** begin Document **

And Arizona Public Service Co. (APS) has contracted with Abengoa Solar to build a 280-megawatt solar thermal power plant—dubbed Solana or "sunny place"—70 miles (110 kilometers) southwest of Phoenix on nearly 2,000 acres (800 hectares) of land.

I'm sure there aren't any 5 legged tree Newts or anything already living there. Yeah, the enviro's won't mind.

Pofarmer

And, what happens when you have all these superheated tubes of stuff running around----and it rains?

Charlie (Colorado)

And, what happens when you have all these superheated tubes of stuff running around----and it rains?

Steam.

David Pecchia

"But it doesn't add much to the cost of the resulting electricity because it allows the turbines to be generating for longer periods and those costs can be spread out over more hours of electricity production."

This is because the capital cost of the storage system allows for a smaller, less expensive turbine. The savings doesn't come from running the thing more hours, though you have to do this too. I would think that engineers would want to take into account this as well as what the hourly demand curve looks like. A properly designed storage system could allow 24/7 production but what is the real need for juice at say, 3:00AM?

MikeS

Makes sense to add night time capability if you have a shortage of it. I like this configuration

I could imagine these installed where we presently have transmission lines.

I like photovoltaics but they are virtually all manufactured out of the country.

That said I don't believe any plan that excludes nuclear, will satisfy our future needs.

Pofarmer

I especially liked the part about how this will be cost competitive if they tax the crap out of all the alternatives.

Ha, Charlie, yes, I know, steam. Was thiking there would be a rather large, unplanned energy transfer there. However, I guess these things are in the desert so-----

jwest

It frightens me every time TM writes about “alternative power” like it actually works.

If you would like a great thought exercise, think of how the country would be changed if we built 800 identical nuke plants as a stimulus project. Imagine the growth and prosperity that would flow from practically free unlimited power.

Pofarmer


A properly designed storage system could allow 24/7 production but what is the real need for juice at say, 3:00AM?

HOLY COW!!!! That sounds just like a coal or nuclear baseload system, with NG peaking for backup, but at TWO OR THREE TIMES THE COST. BRILLIANT.

Pofarmer

think of how the country would be changed if we built 800 identical nuke plants as a stimulus project

As long as it's all built with minority labor, you might as well pitch it to somebody.

** end Document **
** begin Given information **

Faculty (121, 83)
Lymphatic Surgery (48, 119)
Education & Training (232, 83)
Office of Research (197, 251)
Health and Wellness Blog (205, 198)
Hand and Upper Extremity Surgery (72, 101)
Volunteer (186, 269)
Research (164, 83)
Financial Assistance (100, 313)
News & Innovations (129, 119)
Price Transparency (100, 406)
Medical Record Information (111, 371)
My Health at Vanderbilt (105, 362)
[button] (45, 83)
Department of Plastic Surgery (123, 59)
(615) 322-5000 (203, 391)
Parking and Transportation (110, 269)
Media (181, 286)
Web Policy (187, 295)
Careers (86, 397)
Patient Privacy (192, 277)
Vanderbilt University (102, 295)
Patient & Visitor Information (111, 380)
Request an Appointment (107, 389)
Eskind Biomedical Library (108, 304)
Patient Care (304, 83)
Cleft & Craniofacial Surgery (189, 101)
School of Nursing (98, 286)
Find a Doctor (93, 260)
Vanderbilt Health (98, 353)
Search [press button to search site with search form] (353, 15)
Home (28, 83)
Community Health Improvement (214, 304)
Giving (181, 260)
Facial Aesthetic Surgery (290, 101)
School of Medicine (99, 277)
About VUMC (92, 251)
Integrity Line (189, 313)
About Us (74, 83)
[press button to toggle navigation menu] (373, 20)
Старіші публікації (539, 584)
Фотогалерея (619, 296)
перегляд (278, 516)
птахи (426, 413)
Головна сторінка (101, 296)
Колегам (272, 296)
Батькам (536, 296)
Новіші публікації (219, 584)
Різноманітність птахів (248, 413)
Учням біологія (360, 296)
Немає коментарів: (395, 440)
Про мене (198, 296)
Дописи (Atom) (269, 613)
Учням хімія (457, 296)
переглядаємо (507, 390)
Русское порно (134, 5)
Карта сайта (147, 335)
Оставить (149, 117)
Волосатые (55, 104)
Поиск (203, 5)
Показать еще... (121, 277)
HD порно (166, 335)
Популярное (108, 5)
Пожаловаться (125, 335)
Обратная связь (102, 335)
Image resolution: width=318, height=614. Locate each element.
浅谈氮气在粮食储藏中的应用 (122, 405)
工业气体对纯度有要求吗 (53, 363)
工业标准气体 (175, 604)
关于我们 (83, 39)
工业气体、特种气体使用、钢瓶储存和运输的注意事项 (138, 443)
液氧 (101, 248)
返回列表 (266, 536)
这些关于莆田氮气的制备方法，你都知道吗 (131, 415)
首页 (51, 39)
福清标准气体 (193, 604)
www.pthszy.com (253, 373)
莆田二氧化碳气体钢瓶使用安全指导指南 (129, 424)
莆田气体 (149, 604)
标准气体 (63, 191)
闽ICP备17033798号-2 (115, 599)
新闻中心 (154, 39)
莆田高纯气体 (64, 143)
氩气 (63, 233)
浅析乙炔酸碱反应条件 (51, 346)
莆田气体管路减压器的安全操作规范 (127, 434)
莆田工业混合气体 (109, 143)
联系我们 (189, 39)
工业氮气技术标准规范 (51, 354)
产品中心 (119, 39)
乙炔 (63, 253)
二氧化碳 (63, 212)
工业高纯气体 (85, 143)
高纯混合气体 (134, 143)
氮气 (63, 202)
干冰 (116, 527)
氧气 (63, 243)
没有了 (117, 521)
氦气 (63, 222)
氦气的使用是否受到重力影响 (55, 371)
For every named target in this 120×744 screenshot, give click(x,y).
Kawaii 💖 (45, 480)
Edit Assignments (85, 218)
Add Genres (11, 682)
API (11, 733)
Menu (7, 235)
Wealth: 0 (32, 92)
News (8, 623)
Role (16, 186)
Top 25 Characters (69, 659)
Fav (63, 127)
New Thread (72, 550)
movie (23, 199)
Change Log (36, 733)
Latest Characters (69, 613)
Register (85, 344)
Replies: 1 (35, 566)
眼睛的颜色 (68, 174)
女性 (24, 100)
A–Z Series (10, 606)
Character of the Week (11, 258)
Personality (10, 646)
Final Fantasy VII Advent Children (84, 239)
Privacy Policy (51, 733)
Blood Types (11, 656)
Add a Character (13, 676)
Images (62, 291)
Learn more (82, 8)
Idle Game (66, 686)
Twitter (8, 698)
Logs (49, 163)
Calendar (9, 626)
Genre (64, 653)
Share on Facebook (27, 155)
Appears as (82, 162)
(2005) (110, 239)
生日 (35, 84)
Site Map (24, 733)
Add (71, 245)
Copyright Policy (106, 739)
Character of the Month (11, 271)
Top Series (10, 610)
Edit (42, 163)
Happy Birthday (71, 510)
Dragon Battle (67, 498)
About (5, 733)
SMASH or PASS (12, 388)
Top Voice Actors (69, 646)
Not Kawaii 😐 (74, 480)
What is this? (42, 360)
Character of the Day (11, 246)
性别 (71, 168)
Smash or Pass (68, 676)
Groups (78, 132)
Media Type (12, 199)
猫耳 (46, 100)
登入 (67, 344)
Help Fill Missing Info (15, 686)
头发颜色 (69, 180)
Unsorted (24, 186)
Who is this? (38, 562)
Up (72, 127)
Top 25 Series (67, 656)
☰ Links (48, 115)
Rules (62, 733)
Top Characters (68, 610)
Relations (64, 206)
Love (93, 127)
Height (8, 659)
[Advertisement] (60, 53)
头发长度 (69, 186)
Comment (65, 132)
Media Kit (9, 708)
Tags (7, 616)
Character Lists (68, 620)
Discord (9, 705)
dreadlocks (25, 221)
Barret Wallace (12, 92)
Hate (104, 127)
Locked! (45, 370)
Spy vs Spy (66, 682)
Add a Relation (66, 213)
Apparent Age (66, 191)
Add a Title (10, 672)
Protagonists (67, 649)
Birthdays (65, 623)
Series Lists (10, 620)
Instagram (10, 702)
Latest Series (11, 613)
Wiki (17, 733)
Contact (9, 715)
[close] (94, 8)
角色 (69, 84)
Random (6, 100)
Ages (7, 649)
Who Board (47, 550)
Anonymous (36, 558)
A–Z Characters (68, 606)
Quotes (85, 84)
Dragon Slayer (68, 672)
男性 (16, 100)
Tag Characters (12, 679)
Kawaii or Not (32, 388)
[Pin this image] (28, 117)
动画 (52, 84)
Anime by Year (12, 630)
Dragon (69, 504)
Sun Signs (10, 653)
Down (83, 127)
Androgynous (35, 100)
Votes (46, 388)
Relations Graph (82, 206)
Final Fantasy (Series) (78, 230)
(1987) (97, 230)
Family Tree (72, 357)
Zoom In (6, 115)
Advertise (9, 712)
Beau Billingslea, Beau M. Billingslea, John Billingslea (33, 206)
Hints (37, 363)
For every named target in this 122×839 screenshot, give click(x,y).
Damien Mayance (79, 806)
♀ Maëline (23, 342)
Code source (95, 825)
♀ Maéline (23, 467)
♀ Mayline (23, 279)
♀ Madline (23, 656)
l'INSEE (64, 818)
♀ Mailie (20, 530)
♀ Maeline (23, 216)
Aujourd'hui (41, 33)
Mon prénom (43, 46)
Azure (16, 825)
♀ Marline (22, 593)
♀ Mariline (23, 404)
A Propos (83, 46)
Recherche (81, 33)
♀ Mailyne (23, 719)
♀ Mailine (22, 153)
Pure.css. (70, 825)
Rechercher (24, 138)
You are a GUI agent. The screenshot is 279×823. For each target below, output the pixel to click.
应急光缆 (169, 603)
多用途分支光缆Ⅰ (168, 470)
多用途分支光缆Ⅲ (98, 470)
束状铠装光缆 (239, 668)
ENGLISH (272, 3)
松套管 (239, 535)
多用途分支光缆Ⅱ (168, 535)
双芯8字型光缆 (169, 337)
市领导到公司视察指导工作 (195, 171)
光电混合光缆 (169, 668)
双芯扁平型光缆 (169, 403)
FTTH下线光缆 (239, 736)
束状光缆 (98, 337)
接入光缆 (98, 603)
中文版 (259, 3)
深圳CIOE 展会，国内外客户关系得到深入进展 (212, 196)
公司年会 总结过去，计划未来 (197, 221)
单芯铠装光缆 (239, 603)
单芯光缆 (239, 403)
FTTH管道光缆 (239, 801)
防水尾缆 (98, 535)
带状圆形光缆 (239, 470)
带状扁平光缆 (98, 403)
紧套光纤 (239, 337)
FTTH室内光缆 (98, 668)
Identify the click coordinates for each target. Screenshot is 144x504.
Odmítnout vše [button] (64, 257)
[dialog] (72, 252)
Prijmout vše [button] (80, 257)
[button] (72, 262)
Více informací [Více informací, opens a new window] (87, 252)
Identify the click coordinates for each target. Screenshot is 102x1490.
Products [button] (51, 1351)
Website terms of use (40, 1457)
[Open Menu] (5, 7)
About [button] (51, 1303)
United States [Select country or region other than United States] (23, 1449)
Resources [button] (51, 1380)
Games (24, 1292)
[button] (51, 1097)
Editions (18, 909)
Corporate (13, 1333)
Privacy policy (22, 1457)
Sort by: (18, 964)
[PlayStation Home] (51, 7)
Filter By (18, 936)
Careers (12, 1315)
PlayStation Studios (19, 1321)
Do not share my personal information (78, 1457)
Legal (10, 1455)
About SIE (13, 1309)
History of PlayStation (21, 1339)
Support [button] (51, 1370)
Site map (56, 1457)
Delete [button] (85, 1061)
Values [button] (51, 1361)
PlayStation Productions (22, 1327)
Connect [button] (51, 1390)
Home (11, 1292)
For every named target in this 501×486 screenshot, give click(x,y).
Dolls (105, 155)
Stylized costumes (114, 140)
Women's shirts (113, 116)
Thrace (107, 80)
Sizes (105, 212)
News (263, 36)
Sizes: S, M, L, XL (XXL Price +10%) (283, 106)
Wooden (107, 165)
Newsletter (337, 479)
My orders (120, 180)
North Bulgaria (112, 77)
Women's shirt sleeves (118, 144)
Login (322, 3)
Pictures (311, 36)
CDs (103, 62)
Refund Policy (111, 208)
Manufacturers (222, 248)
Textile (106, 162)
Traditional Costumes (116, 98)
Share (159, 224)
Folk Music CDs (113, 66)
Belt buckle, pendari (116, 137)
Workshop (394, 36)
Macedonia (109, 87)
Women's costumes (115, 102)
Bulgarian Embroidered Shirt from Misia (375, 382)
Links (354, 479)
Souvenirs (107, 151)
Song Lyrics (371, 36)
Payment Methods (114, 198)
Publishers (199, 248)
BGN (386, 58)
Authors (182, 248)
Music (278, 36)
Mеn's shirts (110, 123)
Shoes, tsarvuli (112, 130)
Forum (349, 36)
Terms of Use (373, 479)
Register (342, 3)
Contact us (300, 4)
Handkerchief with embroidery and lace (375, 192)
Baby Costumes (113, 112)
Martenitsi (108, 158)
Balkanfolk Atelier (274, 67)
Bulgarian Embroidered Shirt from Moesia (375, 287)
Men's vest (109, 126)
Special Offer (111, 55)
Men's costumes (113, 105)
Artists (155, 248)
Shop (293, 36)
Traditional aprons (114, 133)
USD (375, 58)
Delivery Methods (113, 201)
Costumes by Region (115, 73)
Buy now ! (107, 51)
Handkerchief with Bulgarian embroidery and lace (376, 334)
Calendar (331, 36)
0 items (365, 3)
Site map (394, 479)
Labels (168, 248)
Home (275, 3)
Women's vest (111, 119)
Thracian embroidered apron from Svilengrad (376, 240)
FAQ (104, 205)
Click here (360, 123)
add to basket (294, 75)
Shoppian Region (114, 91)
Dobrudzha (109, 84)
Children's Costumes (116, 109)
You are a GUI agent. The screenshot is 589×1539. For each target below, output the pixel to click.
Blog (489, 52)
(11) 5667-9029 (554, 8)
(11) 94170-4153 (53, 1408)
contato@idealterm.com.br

** end Given information **

**Task set:**
(a) In the solar power discussion, what is the planned capacity of the Solana plant?
(b) Pick up the solar power discussion after its last comment and continue it.

**Answers by task:**
(a) 280 megawatts.

(b)
Old Lurker

"Ha, Charlie, yes, I know, steam."

But, but...water vapor is the #1 greenhouse gas, Kim taught us.

Charlie (Colorado)

Po, it wouldn't be all that large. Molten table salt has roughly the same heat capacity of water, and has to be above 800°C to melt. You can pretty well be certain that the plumbing would be insulated, since you only want to lose heat at the boiler anyway, but even if it weren't, you'd have to boil something like a gallon of water to coola tablespoon of salt from 900° to 800°.

Or think about what happens when it rains on your car radiator; it steams but it doesn't make a whole helluva lot of a difference to the car.

If you could arrange to dump a whole lot of water into the storage tank and confine it, you could get some excitement, but rain isn't going to do much.

clarice

jwest--a man after my own heart.

Pofarmer

Well, I'm assuming that there's open piping in the collectors where it's heating the salt. You're not going to be heating it through insulation. I just thought A sudden thunderstorm with 400+ degree pipes would be pretty spectacular.

mel

Po-

That's one way to "see" lots of "free" energy.

Boom.

Rick Ballard

I'm just happy that they have chosen a non-corrosive material to run through the pipes. It will help keep the leaks to a minimum and assure low maintenance costs.

PeterUK

Doesn't matter anyway they are planning to kill you all off, or have you living in yurts and teepees.

Ignatz Ratzkywatzky

It frightens me every time TM writes about “alternative power” like it actually works.


We tried alternative power in California a few years back. Worked great.
Sometimes we had power and, alternatively, sometimes we didn't. It was a great energy conservation plan though, to turn power off to half the state at a time.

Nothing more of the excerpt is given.